Problem to work on » Show each line of the listing in which the word "Viewport" occurs.

The records »
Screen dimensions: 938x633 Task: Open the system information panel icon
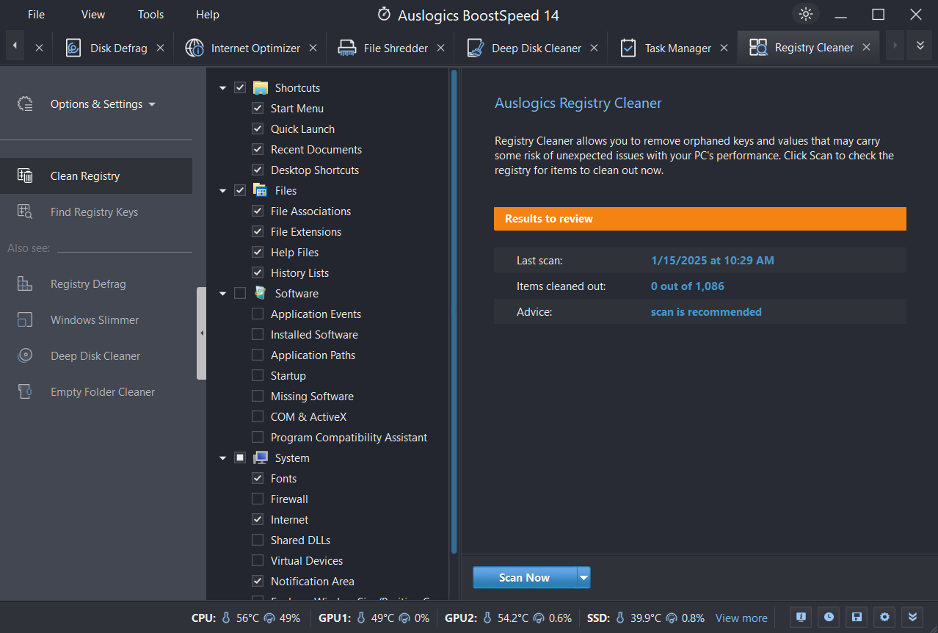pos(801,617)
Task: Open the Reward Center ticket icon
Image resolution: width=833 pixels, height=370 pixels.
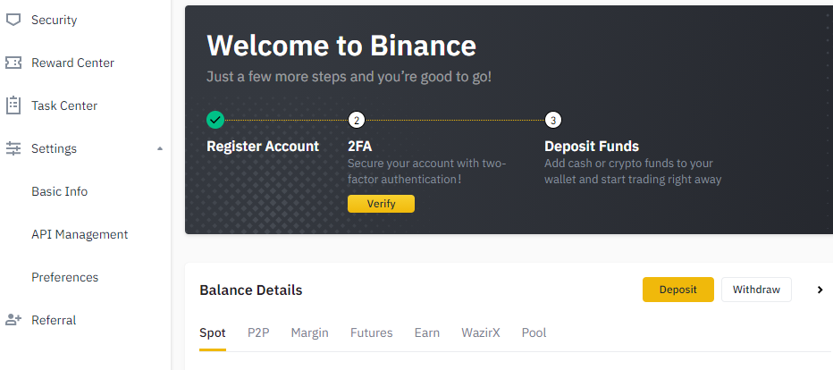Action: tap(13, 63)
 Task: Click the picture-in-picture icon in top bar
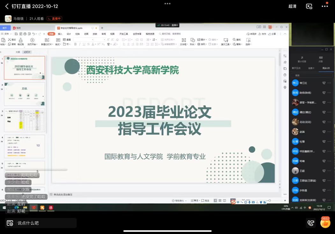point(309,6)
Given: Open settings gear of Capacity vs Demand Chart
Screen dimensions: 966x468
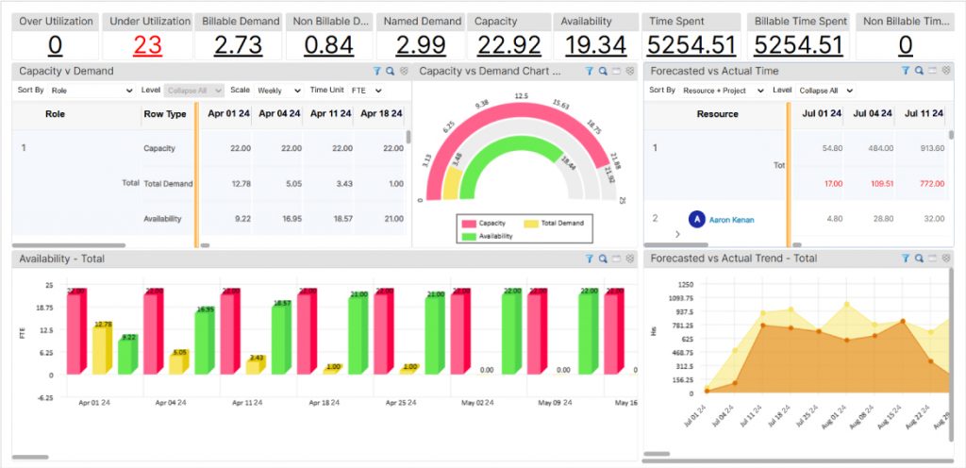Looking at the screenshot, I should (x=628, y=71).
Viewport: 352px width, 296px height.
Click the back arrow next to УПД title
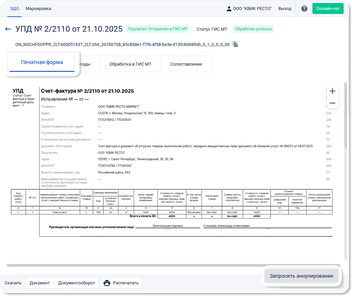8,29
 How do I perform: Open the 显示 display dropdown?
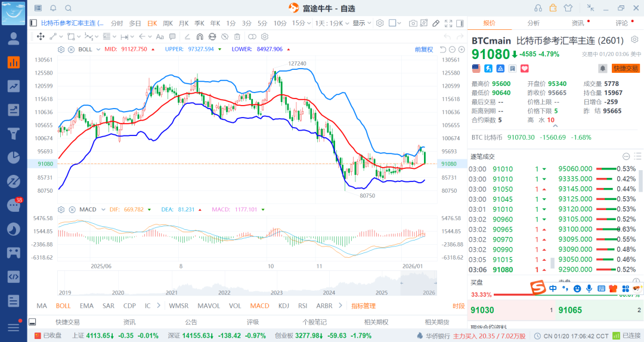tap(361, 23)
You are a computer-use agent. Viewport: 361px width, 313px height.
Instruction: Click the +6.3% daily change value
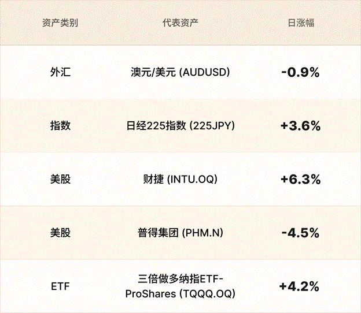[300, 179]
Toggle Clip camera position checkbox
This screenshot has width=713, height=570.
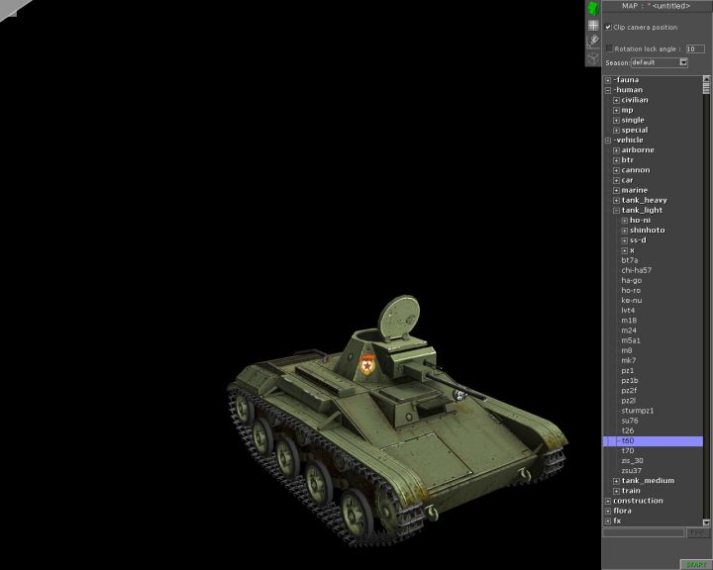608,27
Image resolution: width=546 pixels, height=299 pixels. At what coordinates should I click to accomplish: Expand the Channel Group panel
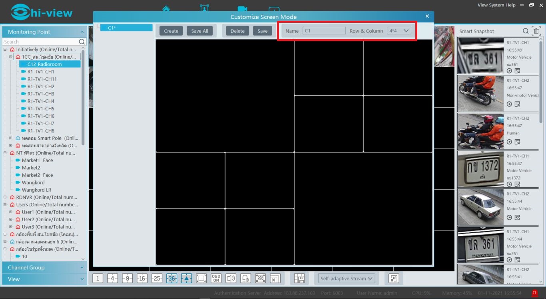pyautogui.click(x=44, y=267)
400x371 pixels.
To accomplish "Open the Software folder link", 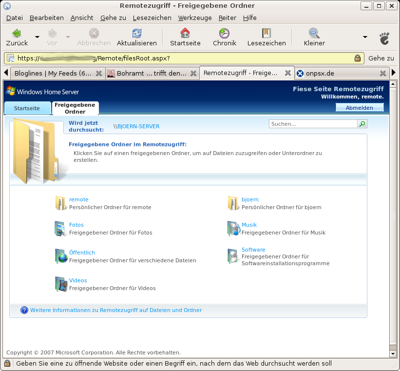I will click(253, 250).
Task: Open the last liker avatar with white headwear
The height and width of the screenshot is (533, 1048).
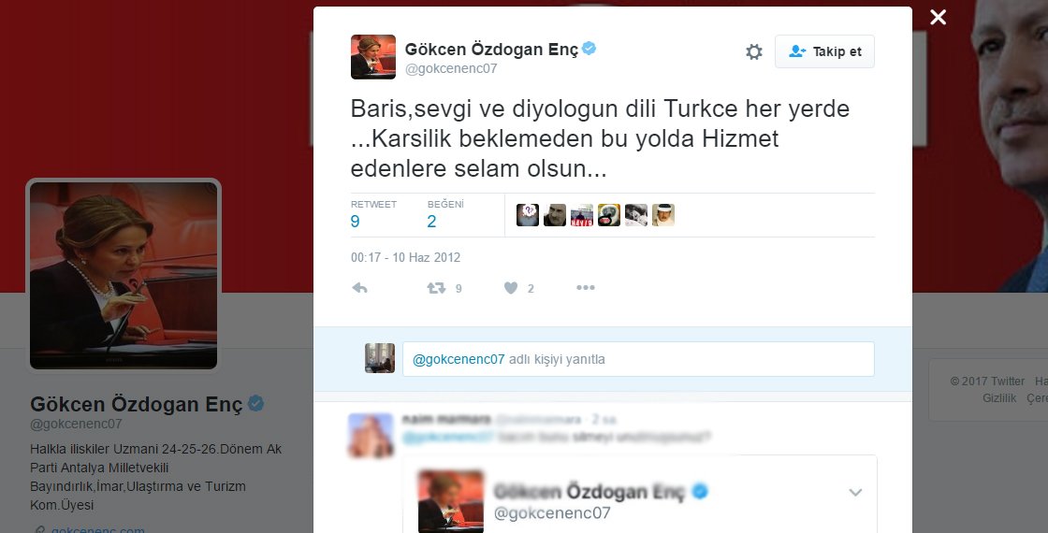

Written response »
Viewport: 352px width, 296px height.
You are a computer-use agent. Viewport: 361px width, 313px height.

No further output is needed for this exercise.